▶ [Source document]:
= Beginning of Section =
Cohen’s $1.47 Million in City Council Funding Will Finish Pedagogical and Research Center, Social Work Department Renovation Projects
Lehman College will receive $1.475 million from the New York City Council, thanks to Bronx City Councilman Andrew Cohen, to finish two capital projects on campus—with most of the funding, $950,000, directed to convert the dormant Old Gym basement pool into a new teaching and learning center.
The remaining $525,000 will allow the College to complete a renovation of Department of Social Work offices. The allocations were recently approved by the council as part of its fiscal year 2021 budget.
“Great teaching requires great support,” said Lehman Provost and Senior Vice President of Academic Affairs and Student Success Peter O. Nwosu. “I’m enormously delighted that Councilman Cohen was moved to support this project, and we’re moving forward on our plans to build an in-house facility where faculty get together and learn some of the new research-based teaching trends.”
The school envisions the 6,200-square-foot facility, which will be known as the Center for Innovation in Research and Pedagogy, as a collaborative space for research, learning, and presentations. The project’s design, completed by the award-winning New York City firm Curtis + Ginsberg Architects, includes movable walls and flexible furniture to accommodate faculty, staff, and student groups and projects of various sizes.
The project is scheduled for a construction bid by the end of 2020, said Robin Auchincloss, director of Lehman’s Office of Campus Planning and Facilities. The center’s anticipated completion is December 2022.
“We are one of the few CUNY schools that do not have a facility like this,” Nwosu said.
= End of Section =
▶ [Task item]: Carry on the news article about the City Council funding for Lehman College's new teaching center and Social Work renovation, picking up right after its last sentence.

▶ [Data to examine]:
= Beginning of Section =
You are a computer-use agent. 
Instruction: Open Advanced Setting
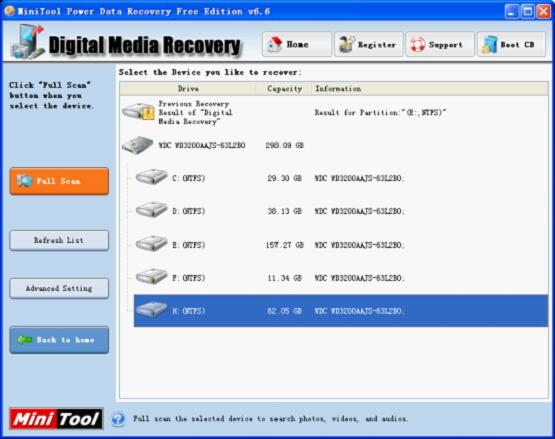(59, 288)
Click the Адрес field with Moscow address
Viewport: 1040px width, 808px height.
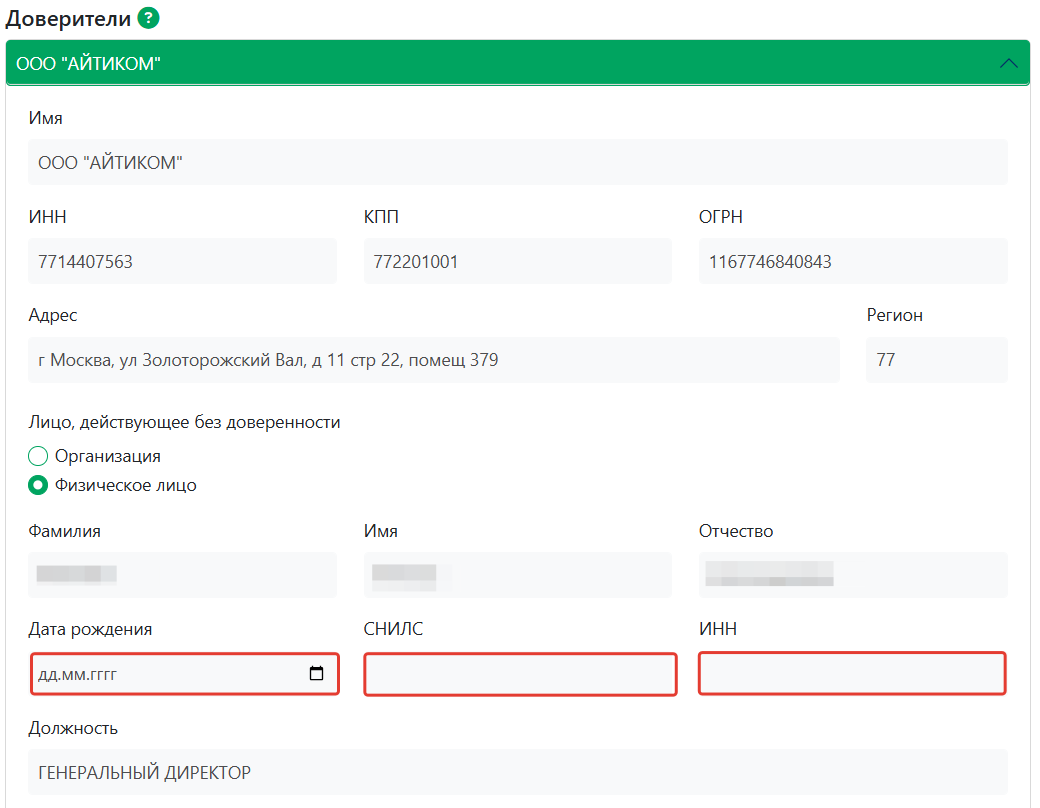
= End of Section =
▶ [Exercise result]:
Within the last decade, there’s been a greater focus on enhancing the quality of teaching at the college level, where a professor’s teaching ability has often been a secondary concern. However, with shifts in the average age and educational background of college students and huge leaps in classroom technology, educators across the country have had to reevaluate themselves and their methods.
Indeed, the days of the traditional lecture are over, Nwosu said, as redesigned coursework is now offered on digital platforms that can provide more immediate feedback and group collaboration. And, as the COVID-19 pandemic has proven, more work needs to be done to help Lehman instructors improve their online classroom processes.
“How we engage and communicate with our students is very important,” Nwosu said, noting that the diversity of the student community “is a broad umbrella” that goes beyond race and includes, for example, students with learning and physical disabilities.
“Being innovative and understanding how to deploy these methods will help our students not only retain what they are learning, but also help them to think critically,” he said. “How faculty navigates these new methods will determine our success.”
Nwosu is banking that the investment in a teaching-learning center will be a catalyst to that goal.